EUROPE (CelebrityAccess) Musicians, including Paul McCartney, plus music industry associations and others are urging European politicians to vote in favor tomorrow of Article 13, which would tamp down on alleged copyright infringement of musical works by online platforms like YouTube.
Article 13 is part of the the Copyright Directive that would compel “online content sharing service providers” to take “effective and proportionate” measures to fight against sharing copyrighted works. The article would stop platforms like YouTube from acting as “free riders, pocketing the value of these creative works and failing to pass this value on to its creators.”
Critics maintain that Article 13 would be nothing less than the end of the internet as we know it, restricting it from its freewheeling, Wild West spirit.
However, supporters in the music community are vast (1,300 musicians, in fact, including Placido Domingo, James Blunt and Max Martin), with even Sir Paul McCartney weighing in today.
“Dear Members of the European Parliament,” McCartney wrote to parliamentarians. “I write to urge your support for the mandate on Copyright in the upcoming plenary vote this week. Music and culture matter. They are our heart and soul. But they don’t just happen: they demand the hard work of so many people. Importantly, music also creates jobs and economic growth and digital innovation across Europe.
“Unfortunately, the value gap jeopardizes the music ecosystem. We need an Internet that is fair and sustainable for all. But today some User Upload Content platforms refuse to compensate artists and all music creators fairly for their work, while they exploit it for their own profit.
“The proposed Copyright Directive and its Article 13 would address the value gap and help assure a sustainable future for the music ecosystem and its creators, fans and digital music services alike. …
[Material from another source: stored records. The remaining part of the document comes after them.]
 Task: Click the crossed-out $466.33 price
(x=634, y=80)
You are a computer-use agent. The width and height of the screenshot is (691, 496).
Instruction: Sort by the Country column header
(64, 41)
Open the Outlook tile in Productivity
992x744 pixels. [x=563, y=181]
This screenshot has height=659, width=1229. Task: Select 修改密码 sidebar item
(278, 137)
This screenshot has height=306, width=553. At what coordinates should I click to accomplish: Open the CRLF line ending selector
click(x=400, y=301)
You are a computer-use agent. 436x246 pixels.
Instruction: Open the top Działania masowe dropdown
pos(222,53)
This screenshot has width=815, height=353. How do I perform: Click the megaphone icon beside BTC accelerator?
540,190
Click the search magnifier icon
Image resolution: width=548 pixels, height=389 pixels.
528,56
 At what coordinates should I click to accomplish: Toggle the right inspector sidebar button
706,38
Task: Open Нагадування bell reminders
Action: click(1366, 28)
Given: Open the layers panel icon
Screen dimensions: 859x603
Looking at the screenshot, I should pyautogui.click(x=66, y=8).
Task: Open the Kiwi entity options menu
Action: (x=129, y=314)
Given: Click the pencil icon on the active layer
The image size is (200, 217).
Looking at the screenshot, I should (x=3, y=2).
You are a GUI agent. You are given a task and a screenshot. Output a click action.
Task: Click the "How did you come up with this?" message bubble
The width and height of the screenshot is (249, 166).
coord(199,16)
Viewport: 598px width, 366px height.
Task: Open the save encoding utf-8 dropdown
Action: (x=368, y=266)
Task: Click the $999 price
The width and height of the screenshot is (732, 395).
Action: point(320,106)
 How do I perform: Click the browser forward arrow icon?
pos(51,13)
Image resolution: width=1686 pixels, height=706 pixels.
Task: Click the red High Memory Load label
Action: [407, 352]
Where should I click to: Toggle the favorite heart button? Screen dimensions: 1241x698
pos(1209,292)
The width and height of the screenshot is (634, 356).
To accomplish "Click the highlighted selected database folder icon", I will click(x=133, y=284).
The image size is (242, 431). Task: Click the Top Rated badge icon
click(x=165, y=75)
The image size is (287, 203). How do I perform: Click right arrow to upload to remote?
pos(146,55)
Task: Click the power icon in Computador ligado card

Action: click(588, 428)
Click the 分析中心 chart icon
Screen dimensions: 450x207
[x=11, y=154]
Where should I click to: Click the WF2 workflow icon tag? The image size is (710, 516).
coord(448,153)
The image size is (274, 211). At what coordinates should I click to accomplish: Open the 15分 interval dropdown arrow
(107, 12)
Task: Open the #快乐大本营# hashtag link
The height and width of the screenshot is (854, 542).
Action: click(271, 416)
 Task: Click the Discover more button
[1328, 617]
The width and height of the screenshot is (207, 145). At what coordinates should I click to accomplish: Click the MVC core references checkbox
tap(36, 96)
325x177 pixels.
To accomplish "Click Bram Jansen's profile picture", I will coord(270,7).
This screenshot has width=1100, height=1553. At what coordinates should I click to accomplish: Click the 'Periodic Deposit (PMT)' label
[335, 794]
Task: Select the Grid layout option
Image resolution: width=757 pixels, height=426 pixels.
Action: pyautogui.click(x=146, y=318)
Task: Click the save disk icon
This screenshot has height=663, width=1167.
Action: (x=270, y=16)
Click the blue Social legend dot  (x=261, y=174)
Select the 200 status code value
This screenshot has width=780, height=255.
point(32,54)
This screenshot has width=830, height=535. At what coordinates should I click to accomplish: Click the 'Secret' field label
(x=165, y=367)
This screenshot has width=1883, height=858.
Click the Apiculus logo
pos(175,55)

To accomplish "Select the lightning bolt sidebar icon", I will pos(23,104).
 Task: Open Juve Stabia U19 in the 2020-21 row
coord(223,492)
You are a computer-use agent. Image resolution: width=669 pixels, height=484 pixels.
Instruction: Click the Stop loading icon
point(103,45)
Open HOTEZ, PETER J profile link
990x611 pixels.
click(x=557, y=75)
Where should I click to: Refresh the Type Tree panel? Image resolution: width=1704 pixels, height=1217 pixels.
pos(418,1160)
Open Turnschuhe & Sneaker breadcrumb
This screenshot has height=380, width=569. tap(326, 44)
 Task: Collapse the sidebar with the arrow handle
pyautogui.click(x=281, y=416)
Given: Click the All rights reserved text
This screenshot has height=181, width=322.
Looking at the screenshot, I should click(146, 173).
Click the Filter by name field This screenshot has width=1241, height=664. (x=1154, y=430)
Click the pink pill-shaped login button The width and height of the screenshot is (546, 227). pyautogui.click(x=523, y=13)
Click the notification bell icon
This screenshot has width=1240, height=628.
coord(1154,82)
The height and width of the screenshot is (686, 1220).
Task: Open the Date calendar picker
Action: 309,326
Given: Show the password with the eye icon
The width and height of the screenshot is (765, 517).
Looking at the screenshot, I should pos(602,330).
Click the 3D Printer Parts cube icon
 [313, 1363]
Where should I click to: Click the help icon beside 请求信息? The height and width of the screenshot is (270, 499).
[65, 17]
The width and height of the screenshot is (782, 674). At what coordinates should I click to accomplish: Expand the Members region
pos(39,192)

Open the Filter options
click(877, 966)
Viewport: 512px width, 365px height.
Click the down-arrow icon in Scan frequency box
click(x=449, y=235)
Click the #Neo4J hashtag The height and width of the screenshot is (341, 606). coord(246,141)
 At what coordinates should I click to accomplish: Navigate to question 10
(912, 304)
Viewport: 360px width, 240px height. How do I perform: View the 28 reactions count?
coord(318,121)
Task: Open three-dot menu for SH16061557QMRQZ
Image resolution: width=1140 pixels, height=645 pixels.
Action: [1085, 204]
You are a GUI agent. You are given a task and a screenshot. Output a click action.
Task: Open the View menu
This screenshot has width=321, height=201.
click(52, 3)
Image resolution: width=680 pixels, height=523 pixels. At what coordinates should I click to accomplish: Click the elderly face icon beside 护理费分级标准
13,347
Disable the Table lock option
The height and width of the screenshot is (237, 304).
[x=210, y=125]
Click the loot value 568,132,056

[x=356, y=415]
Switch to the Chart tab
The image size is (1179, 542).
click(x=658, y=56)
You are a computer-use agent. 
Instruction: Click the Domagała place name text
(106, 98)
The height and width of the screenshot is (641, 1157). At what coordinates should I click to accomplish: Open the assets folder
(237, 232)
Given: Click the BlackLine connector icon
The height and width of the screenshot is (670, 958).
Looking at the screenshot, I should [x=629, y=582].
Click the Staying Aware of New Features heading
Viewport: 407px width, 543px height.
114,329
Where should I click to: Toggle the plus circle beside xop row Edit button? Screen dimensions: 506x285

“Please vote to uphold the mandate on Copyright and Article 13. You hold in your hands the future of music here in Europe.”
Among other proponents are French performance rights organization Sacem, whose secretary-general David El Sayegh said today that the online sharing service platforms “currently benefit from the uploading and sharing of creative works but do not remunerate artists for the value of their work,” according to IQ magazine.
Eighty-four major European creative sectors have endorsed Article 13. There has also been a petition signed by 20,000 creators.
Critics, on the other hand, are also plentiful, with more than 70 tech supporters, including the so-called creator of the world wide web, Tim Berners-Lee, weighing in, sending an open letter to European Parliament president Antonio Tajani EMP that sharing of information is “a tool for the automated surveillance and control of its users.”
Particularly concerning is a provision in the article that calls for “effective and proportionate” efforts to remove and copyrighted material and to keep it off the internet, which critics say would implement “censorship machines,” as IQ noted.
Article 13 would also wind up banning memes, they note.